Supplied records:
BEGIN

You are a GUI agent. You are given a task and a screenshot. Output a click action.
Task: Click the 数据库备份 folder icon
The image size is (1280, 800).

END
BEGIN

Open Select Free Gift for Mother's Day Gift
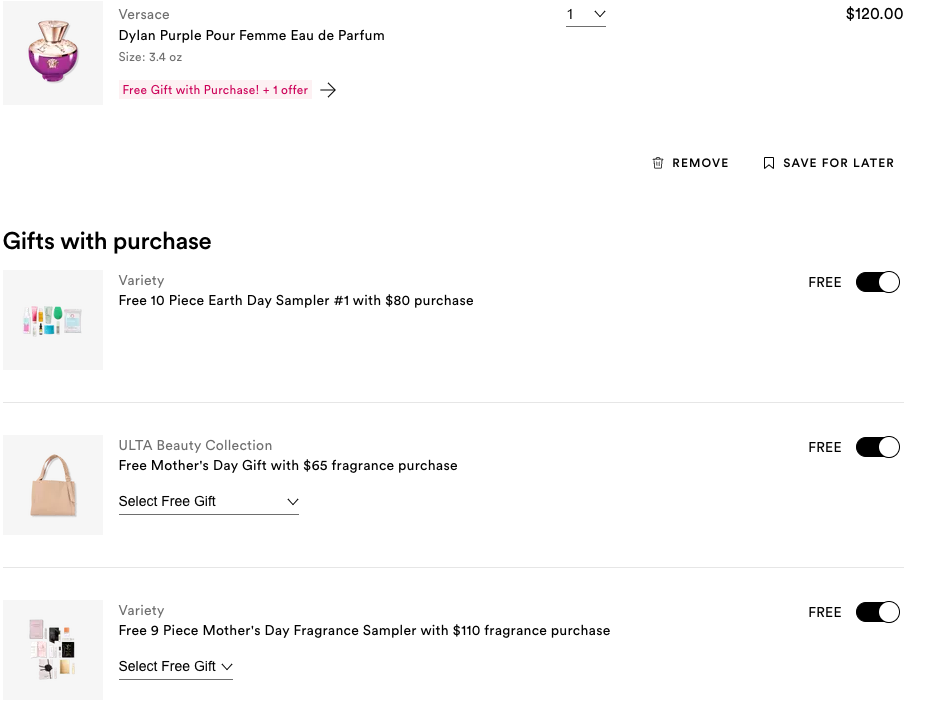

END
BEGIN

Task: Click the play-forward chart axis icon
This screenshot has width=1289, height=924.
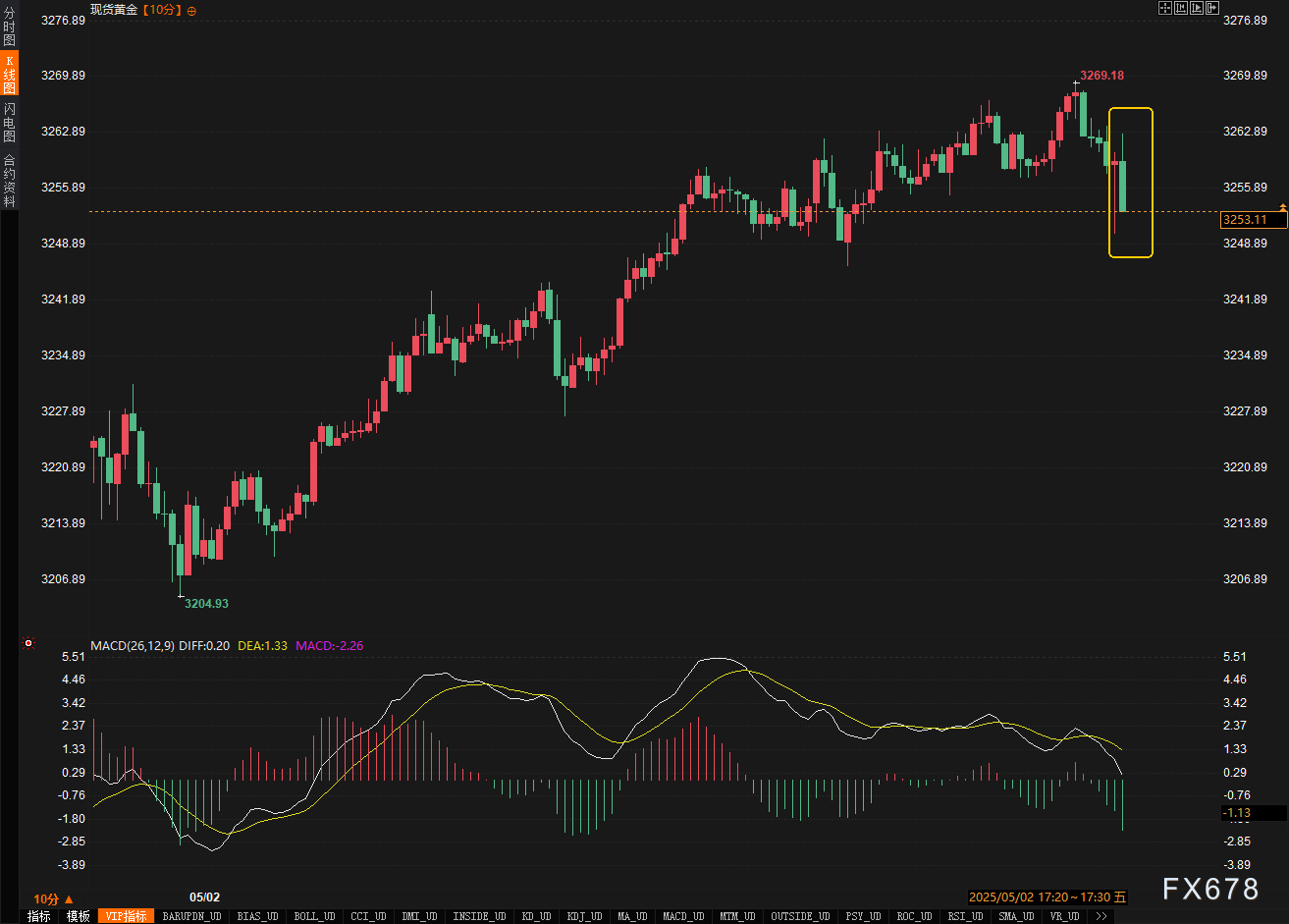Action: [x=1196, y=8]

END

Goal of the exercise: Within the data above, the lines from the one with "You are a GUI" to the one with "The image size is (1280, 800)." must be repeated exactly; no other line belongs in the answer.

Task result:
You are a GUI agent. You are given a task and a screenshot. Output a click action.
Task: Click the 数据库备份 folder icon
The image size is (1280, 800).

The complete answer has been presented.